WHAT THIS TASK INVOLVES:
From the data below, return all lines holding the string "each".
══ PROVIDED RECORDS
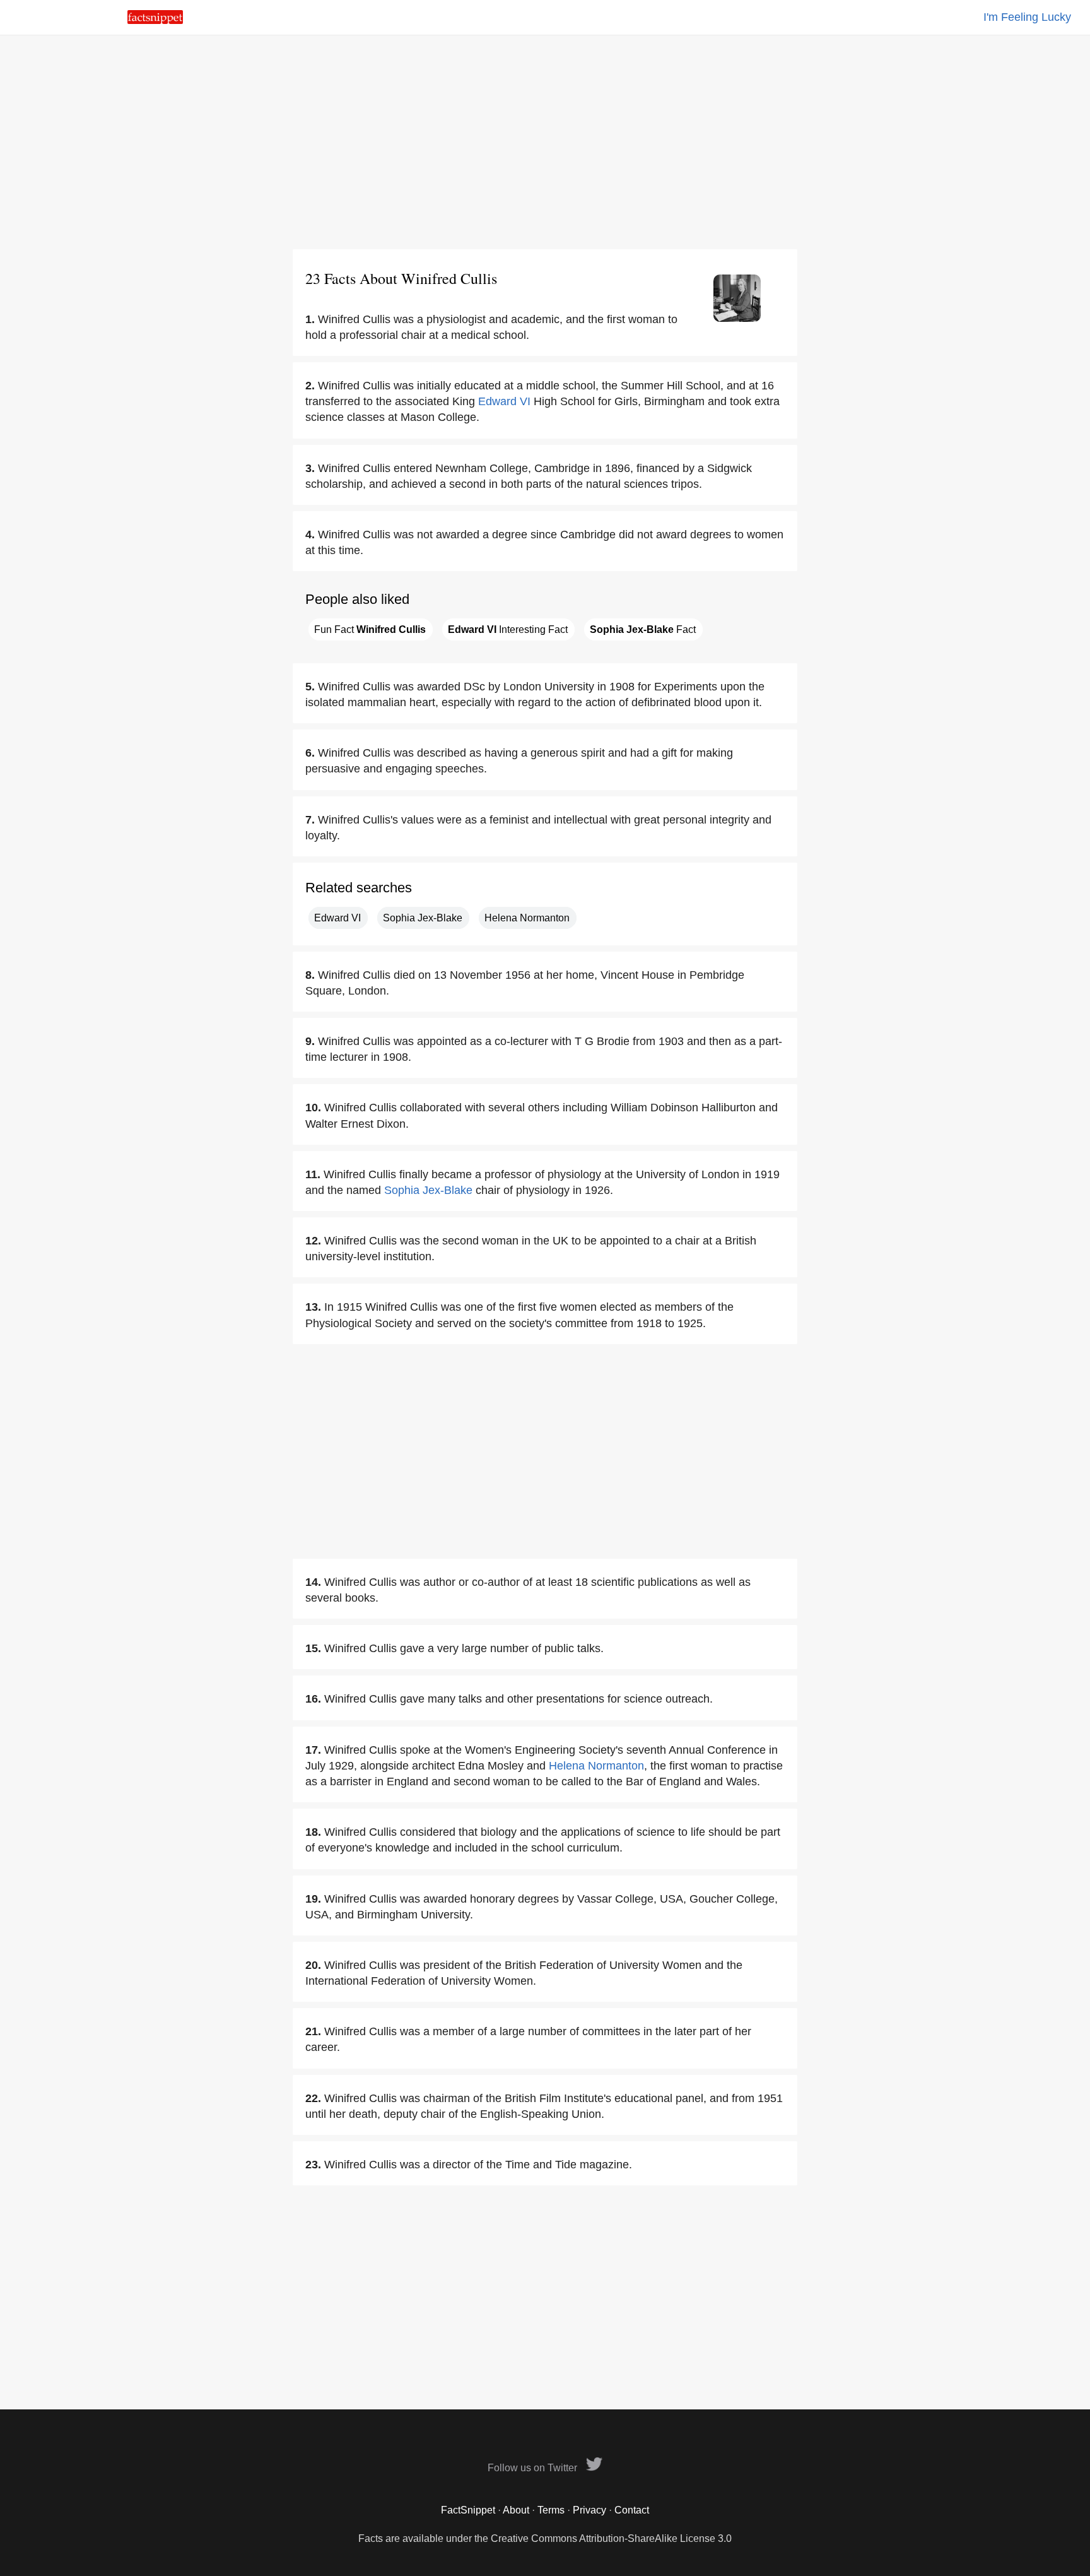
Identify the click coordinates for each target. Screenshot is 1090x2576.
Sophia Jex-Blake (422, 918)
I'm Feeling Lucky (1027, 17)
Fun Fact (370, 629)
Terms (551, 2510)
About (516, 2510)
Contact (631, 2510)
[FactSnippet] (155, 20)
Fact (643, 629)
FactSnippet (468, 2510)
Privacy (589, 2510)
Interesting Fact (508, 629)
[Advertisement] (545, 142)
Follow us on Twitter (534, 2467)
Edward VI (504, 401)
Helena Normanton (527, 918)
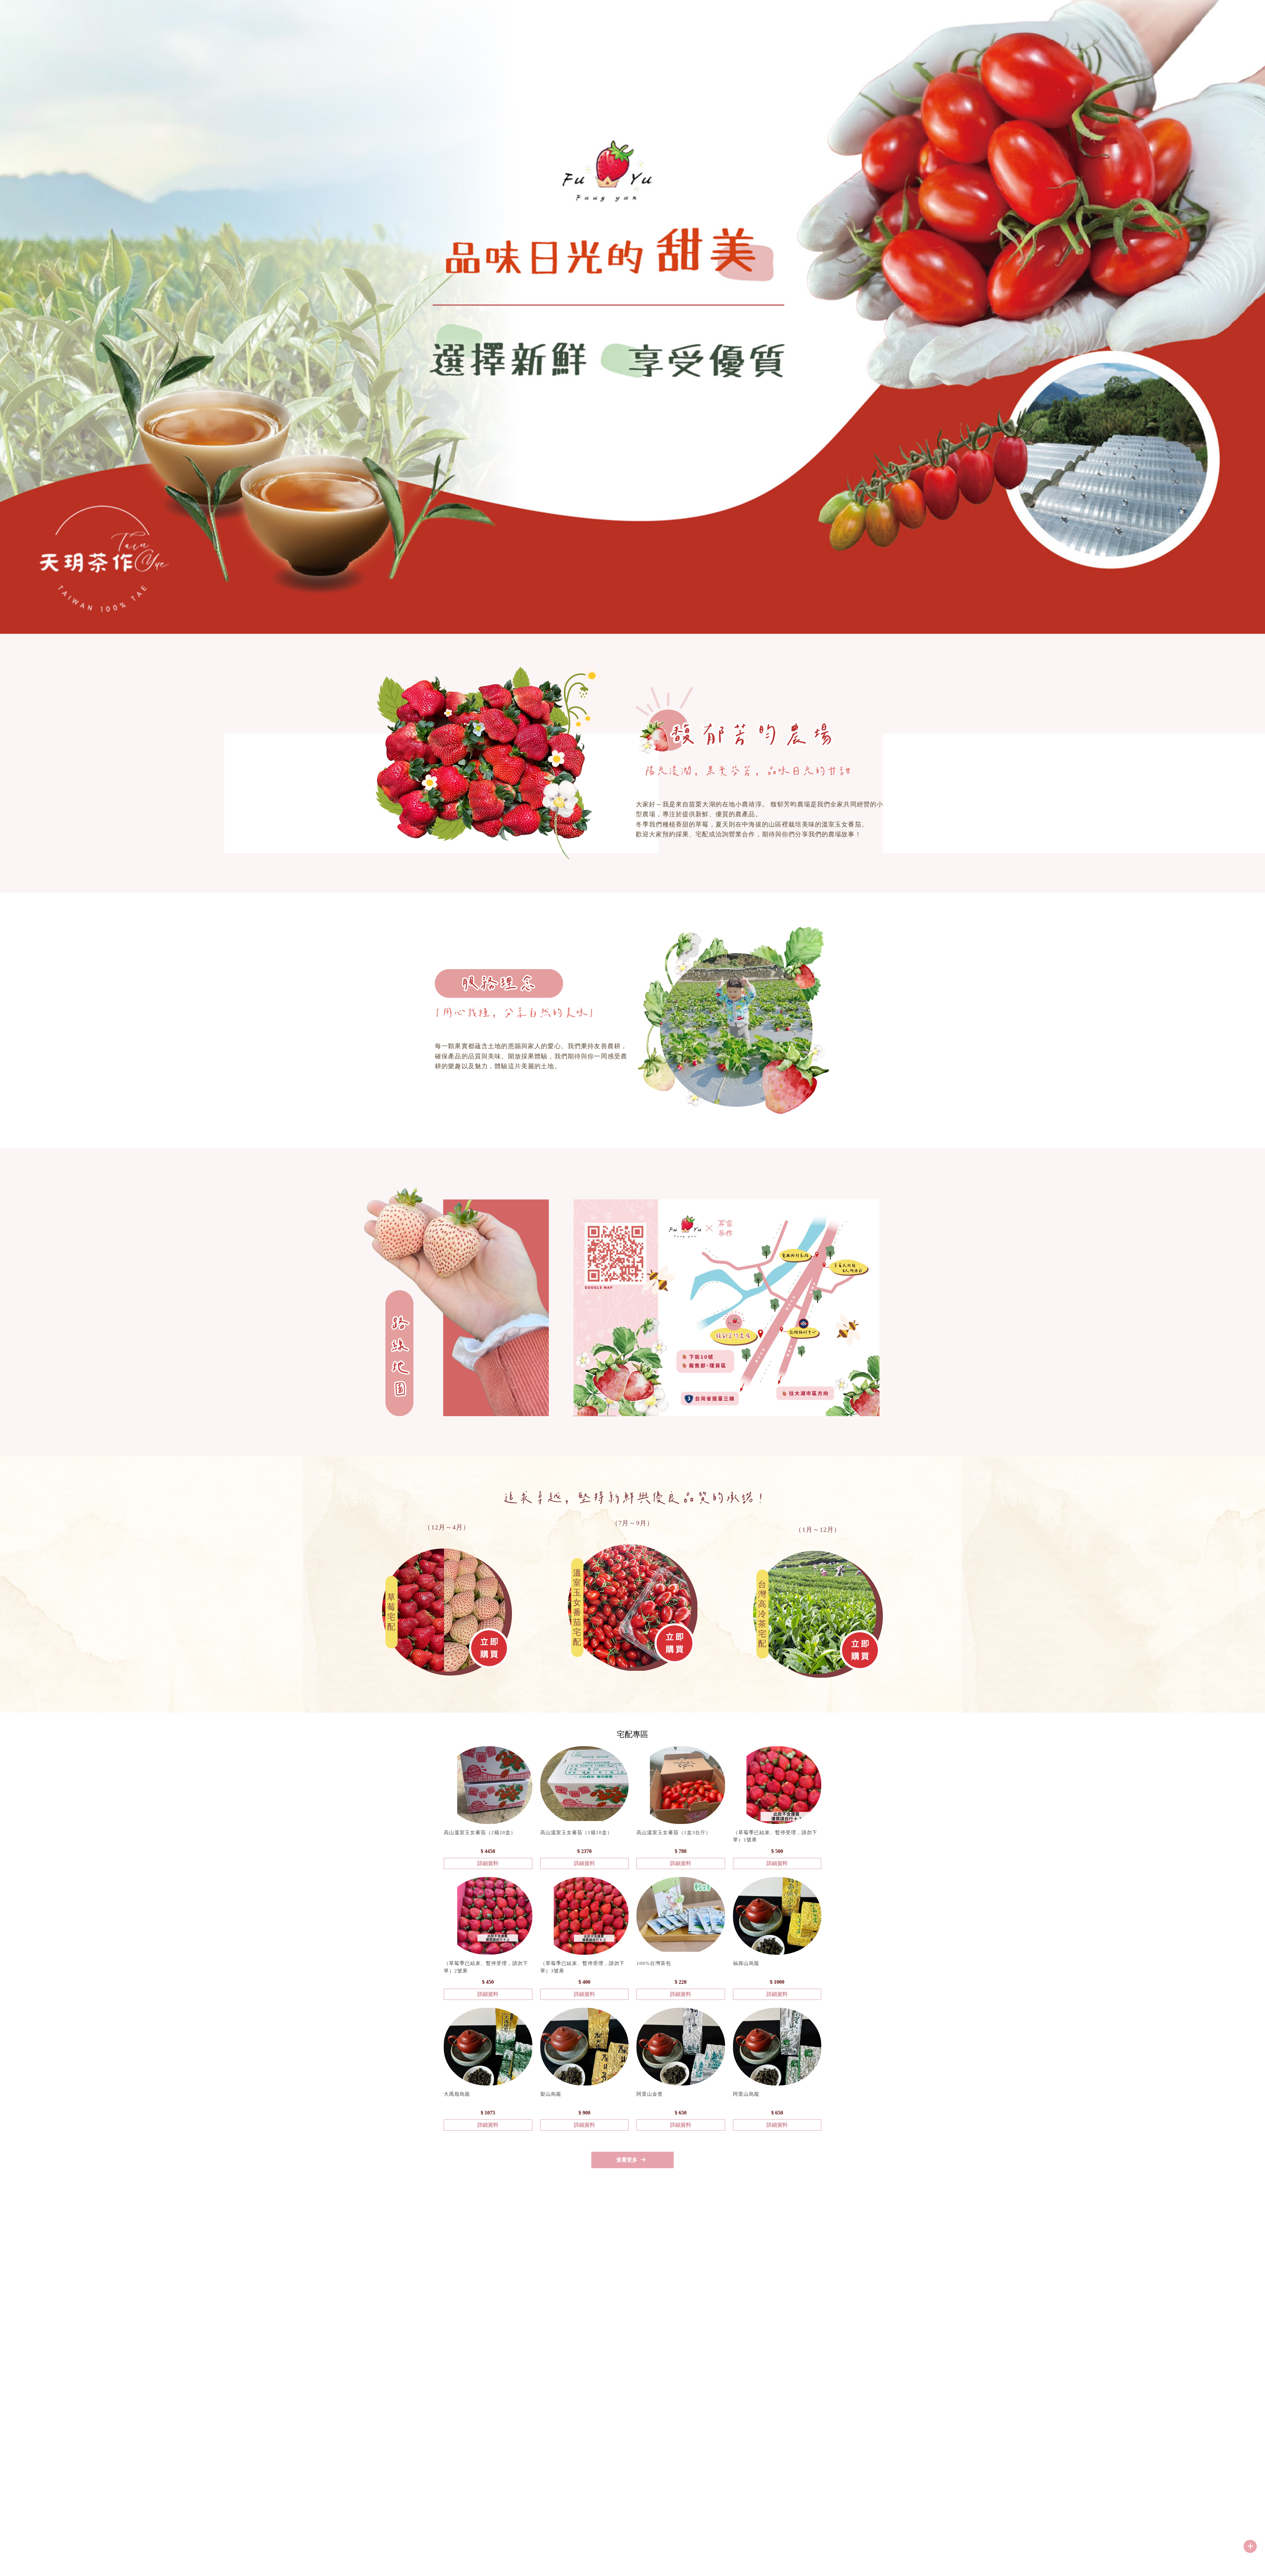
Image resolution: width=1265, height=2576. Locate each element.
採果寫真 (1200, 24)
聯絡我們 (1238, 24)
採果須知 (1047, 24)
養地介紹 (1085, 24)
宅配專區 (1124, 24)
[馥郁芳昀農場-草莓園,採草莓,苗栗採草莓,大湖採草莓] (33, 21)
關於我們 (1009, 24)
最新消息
════
YOUR SOLUTION:
Identify the click coordinates for each target. Screenshot is 1090x2576.
Image resolution: width=1265, height=2576. Locate each element.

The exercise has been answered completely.